Global manufacturer ditches underperforming IBM in favour of IaaS provider

The exclusive manufacturer of Goodyear products has selected Virtustream to host its SAP apps

Veyance Technologies, the exclusive manufacturer of Goodyear Engineered Products, has ditched its traditional outsourcing relationship with IBM after it failed to perform to acceptable service levels, and is in the process of moving its SAP applications to infrastructure-as-a-service (IaaS) provider Virtustream.

Computerworld UK spoke to Veyance's CIO, John Hill, who was brought into the company a year ago to drive the use of IT as a competitive advantage for the business and to help ensure a healthy return for its private equity investors.

The five year contract with IBM was Hill's first port of call.

"The contract was scheduled to expire in February 2013 and so I launched a competitive process for an IaaS provider to host our global SAP instance, which is what we use to run our business on a 24x7 basis - everything from manufacturing, distribution, to financials," said Hill.

"There were problems with availability and reliability. IBM wasn't even close to providing the standards we needed as a business, especially in terms of flexibility and speed when provisioning capacity or test and development environments."

He added: "It wasn't anywhere near as fast as it needed to be."

Hill explained that there had been times when Veyance had ordered new servers, which he believed, with an acceptable response time, should have been available within three or four weeks. However, IBM sometimes took up to ten weeks to provision the servers.

He said: "Having to wade through extended procurement and provisioning cycles in the IBM relationship was a real drain on value for the business.

"In an IaaS environment you should be able to provision capacity on demand, within a day or so."

Veyance awarded the contract to Virtustream in July of this year, where it is in the process of migrating its systems (SAP R/3, SAP XI, TREX, Netweaver, ITS and WAS) to its xStream cloud platform.

Hill also believes that the IaaS platform will provide better reliability and backup controls when compared to the set-up it had with IBM.

He said: "We were also lacking in effective disaster recovery. We had some outages with IBM that were very costly and very painful. With Virtustream we have a service level agreement that provides a full recovery of the production environment in an alternate data centre in under an hour."

"When you are running a global business that is tied to that one system, it is very costly to have an outage. In the cloud we can include disaster recovery and data replication as inherent features."

Veyance has already moved its test and development systems to Virtustream and is scheduled to move the production system over in January.

Hill told Computerworld UK that he expects to save approximately 30 percent by migrating to the cloud, which equates to "millions of dollars". He said these will either go back into the bottom line or be reinvested in talent.

However, the infrastructure is only part of Hill's plan to transform Veyance's technology set-up. He also has plans for both the network layer and the application layer.

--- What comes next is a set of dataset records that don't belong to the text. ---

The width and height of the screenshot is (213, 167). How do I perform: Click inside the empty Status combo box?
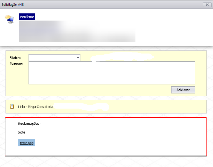(54, 57)
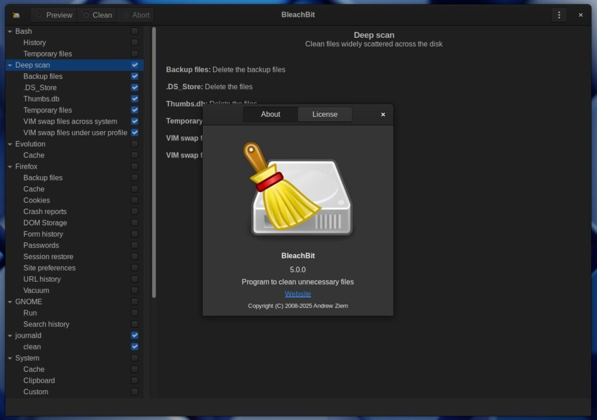Collapse the Deep scan section
This screenshot has height=420, width=597.
click(x=9, y=65)
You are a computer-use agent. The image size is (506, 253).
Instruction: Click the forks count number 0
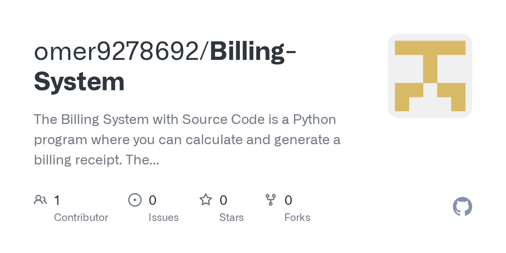pyautogui.click(x=288, y=200)
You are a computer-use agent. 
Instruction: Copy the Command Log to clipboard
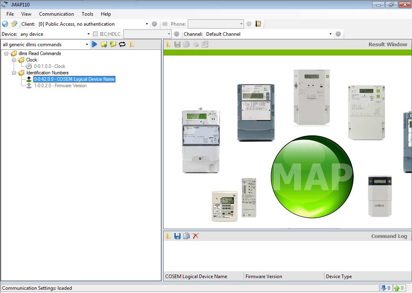(186, 236)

Veyance currently has an agreement with AT&T to provide it with a traditional MPLS network. This is currently being revised so that the network architecture is 'more cloud facing'.

Hill said: "We want to complement our MPLS with very strong direct Internet circuits that are load balanced in order to essentially provide a much more flexible and nimble network environment. We will also be going out to tender again for the global network too."

At the application layer, Hill has been migrating away from on-premise systems to a variety of 'wrap-around' software-as-a-service (SaaS) applications, which he believes will save the business between 20 and 30 percent in costs.

"Clearly we have SAP at the core, but as powerful as a traditional ERP is, it is also extremely slow. Wrapped around SAP I have been putting in an agility layer, which are SaaS applications that mostly have external facing capabilities - so facing customers, employees, vendors," said Hill.

"We have migrated our HR to Workday, which went live a few weeks ago. We have implemented Salesforce.com's sales and service clouds to support our CRM and customer service activities. We have implemented ServiceNow as our ITSM platform and migrated all of our messaging away from Lotus Notes to Microsoft 365," he added.

Hill believes having these applications around the SAP core will benefit from a lower cost of ownership, but also rapid upgrade cycles.

Veyance has also ensured that it manages to control its data to a certain degree by striking deals with the cloud providers, where they will be required to feed any Veyance data back into its traditional data warehouse infrastructure.

Hill said: "We are in the process of implementing a global data warehouse strategy, so essentially all the data from the various applications are brought together into a data warehouse, to ensure effective reporting, but also manage risk.

"You don't want to have all you data in your SaaS applications in jail somewhere. Our architecture allows all the data in the cloud to be replicated into our controlled environment. This also gives us the option to easily shift applications if we decide to at some point in the future."

He expects the entire project, both the IaaS migration and the adoption of SaaS applications, to be completed by the summer of 2013.